An operation on the medial side of the thigh is one of the most unsatisfactory operations an aesthetic/plastic surgeon can perform. The patient's expectations of the procedure are usually too great and he/she is then disappointed by the result. The patient should therefore be given an extremely detailed explanation prior to the thigh and buttock lift. The indication should be considered carefully and if the patient expects too much, they should preferably be turned away.
The extent of the resection should be defined carefully the day before the operation. If the skin on the inner side of the thigh is loose, the buttock region is usually also loose, so these operations can be combined well.
The incision line in the buttock area should not extend beyond the lateral buttock fold, as otherwise there may be residual aesthetically displeasing scars, which often disturb patients more than hanging skin.
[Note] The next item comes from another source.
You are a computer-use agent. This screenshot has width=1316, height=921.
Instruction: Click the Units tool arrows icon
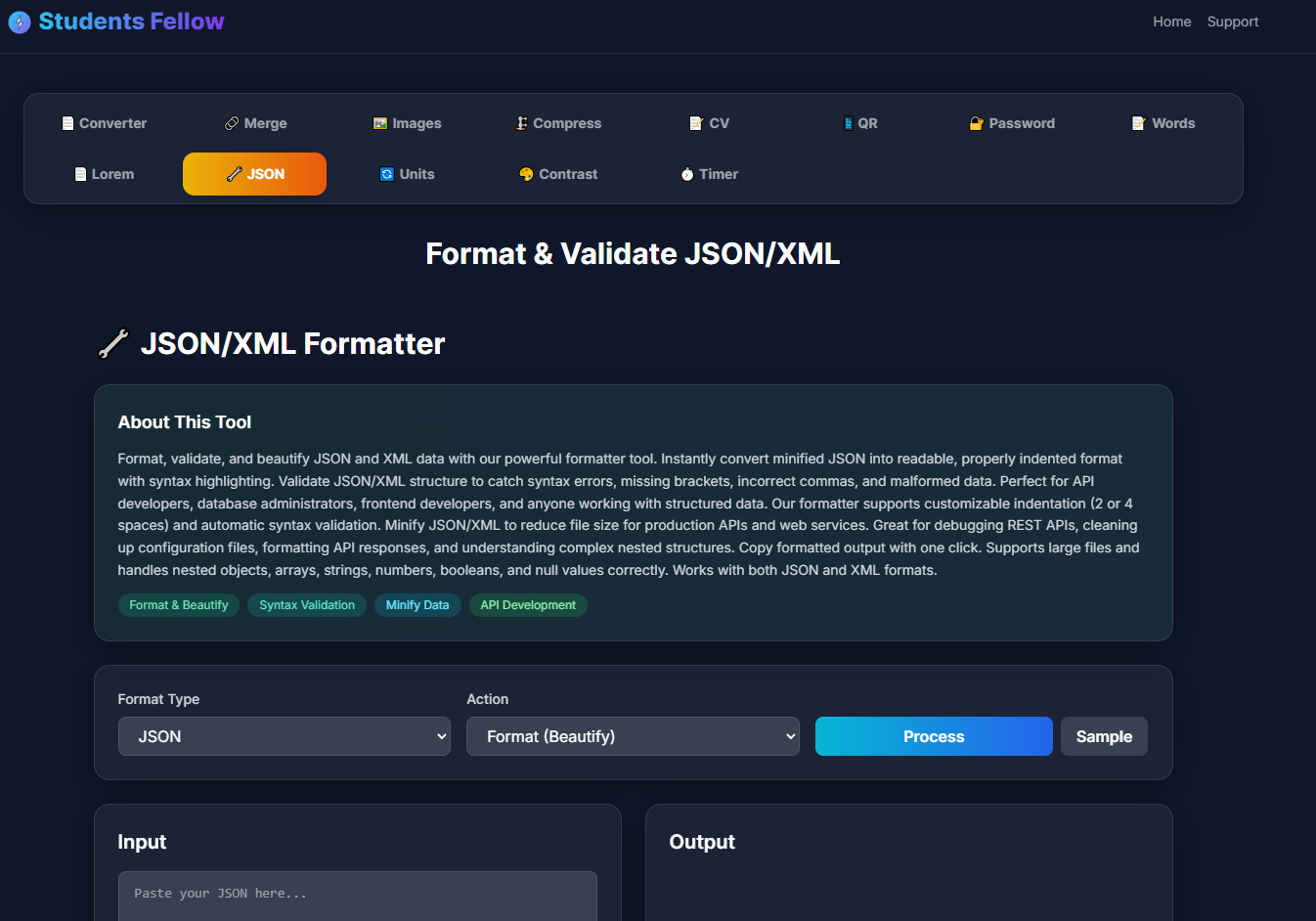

With extremely slack skin in the area of the medial thigh, vertical tightening extending to the medial side of the knee can be performed in addition to horizontal tightening in the groin and buttock region. This allows extremely intense tightening of the entire medial thigh, but the residual scar should be drawn to the patient's attention and explained.
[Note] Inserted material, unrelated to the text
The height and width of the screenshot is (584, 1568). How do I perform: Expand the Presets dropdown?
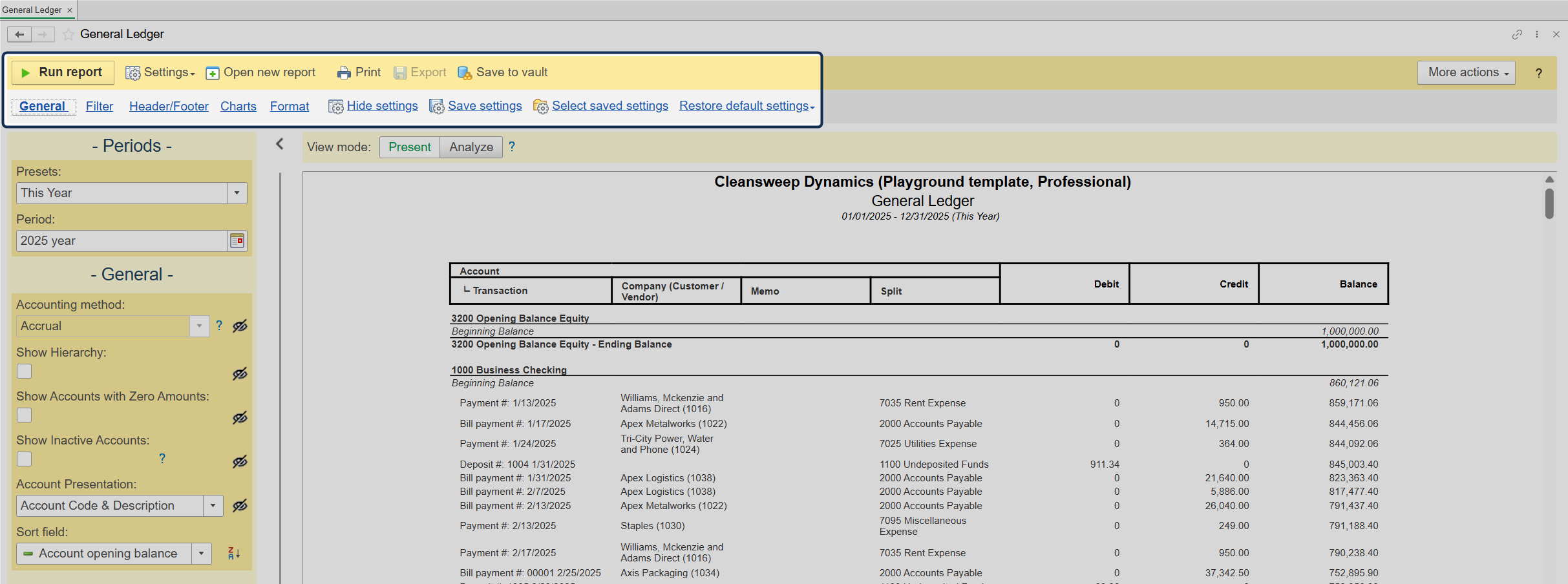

The video shows the most frequently requested operation for horizontal thigh and buttock lifting. In contrast to brachioplasty, it is important that the thick cutaneous/fatty flap be secured at two points to achieve a longer-lasting result and better scar formation, owing to gravity in the thigh area. The points for fixation are the periosteum of the pubic bone and the inguinal ligament. The extent of the resection is defined with key sutures, and the area is resected in stages so that not too much and not too little skin is removed. The operation is performed under general anesthesia on an inpatient basis. Thrombosis and infection prophylaxis is started. A special girdle must be worn for 3 weeks after the operation, followed by care of the scar with a silicone plaster.
Adjuvant therapies are being continually developed and newly published, mainly within the field of dermatology. For this reason, only the essential features of the adjuvant therapies are described very briefly in this manual, with no claim to completeness.
The essential texts on biological implants (collagen), lipotransfer, botu-linum toxin, dermabrasion, ultrapulse CO2 laser, erbium-YAG laser, coblation, and chemical peeling can be found in Volume 1. As only ultrapulse CO2 laser treatment was shown in Volume 1, we have filmed short videos for Volume 2 on biological implants (collagen, hyaluronic acid), botulinum toxin, dermabrasion, erbium-YAG laser, and chemical peeling. For space reasons, these films have been kept very short and should show that adjuvant therapies should also be included in the repertoire of an experienced aesthetic surgeon.
Two of these treatments have been described in detail in the video and the text.